EXERCISE OBJECTIVE | The answer must consist of each line below that contains the word "resolution", copied in full.

Collection entries
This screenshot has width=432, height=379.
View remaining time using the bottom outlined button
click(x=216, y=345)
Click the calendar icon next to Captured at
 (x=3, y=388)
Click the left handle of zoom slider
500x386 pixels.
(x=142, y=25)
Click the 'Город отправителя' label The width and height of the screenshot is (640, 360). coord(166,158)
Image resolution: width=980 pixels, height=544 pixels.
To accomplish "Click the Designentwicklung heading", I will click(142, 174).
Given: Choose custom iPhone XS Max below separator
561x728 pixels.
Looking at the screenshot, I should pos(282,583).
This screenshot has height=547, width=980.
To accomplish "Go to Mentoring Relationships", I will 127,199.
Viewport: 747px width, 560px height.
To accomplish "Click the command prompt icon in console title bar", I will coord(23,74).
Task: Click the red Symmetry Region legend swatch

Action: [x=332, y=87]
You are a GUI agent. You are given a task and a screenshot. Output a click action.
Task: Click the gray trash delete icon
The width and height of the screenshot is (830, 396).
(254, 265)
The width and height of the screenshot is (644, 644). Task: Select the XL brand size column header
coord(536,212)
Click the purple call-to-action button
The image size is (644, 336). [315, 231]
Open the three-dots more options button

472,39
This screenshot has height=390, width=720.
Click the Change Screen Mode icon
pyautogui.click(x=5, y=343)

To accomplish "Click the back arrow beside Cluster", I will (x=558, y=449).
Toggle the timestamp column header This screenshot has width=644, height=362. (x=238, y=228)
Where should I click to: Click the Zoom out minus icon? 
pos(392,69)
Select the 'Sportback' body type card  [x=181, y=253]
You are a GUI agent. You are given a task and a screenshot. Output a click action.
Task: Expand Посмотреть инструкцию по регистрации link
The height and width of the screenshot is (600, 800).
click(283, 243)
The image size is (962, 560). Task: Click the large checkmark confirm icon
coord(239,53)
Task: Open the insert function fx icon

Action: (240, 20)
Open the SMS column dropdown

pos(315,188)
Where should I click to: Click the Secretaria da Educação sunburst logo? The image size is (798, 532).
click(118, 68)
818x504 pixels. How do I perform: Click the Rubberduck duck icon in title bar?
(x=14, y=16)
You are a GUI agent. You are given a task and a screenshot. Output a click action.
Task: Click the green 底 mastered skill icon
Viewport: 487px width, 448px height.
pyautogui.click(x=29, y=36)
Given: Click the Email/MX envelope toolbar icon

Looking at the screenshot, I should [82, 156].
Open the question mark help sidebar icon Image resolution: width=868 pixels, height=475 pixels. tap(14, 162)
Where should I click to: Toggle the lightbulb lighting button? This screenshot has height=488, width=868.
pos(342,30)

PROBLEM SOLUTION |
Image resolution: width=980 pixels, height=544 pixels.
Open the question mark help sidebar icon Image resolution: width=868 pixels, height=475 pixels. tap(14, 162)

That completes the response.